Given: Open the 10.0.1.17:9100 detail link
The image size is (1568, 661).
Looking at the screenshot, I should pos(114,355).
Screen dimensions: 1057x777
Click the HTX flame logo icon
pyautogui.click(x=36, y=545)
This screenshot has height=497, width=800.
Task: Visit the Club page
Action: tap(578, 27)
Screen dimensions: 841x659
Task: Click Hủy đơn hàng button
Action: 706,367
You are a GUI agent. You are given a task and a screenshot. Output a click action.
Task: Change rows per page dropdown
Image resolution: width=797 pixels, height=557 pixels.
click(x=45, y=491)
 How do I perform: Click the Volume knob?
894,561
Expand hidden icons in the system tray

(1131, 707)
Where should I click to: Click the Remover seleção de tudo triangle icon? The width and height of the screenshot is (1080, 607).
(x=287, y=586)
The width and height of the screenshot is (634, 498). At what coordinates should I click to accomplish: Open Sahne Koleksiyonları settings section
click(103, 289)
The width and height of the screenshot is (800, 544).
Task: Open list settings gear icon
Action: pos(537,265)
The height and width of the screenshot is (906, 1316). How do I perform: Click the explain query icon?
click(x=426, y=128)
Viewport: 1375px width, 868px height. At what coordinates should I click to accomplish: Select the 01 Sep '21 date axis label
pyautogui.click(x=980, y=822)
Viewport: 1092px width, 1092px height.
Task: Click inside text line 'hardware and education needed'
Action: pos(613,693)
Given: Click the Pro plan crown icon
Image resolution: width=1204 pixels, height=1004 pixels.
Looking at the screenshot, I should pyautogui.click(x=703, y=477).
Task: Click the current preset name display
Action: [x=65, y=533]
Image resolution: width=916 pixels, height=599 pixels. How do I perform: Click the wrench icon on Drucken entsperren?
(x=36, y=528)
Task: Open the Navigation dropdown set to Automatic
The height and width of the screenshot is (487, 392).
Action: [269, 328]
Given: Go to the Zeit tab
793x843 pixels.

## SET TASK
Determine how many lines of the data above contain the string "pixels", and give only that number.

## OUTPUT FOR THIS TASK
4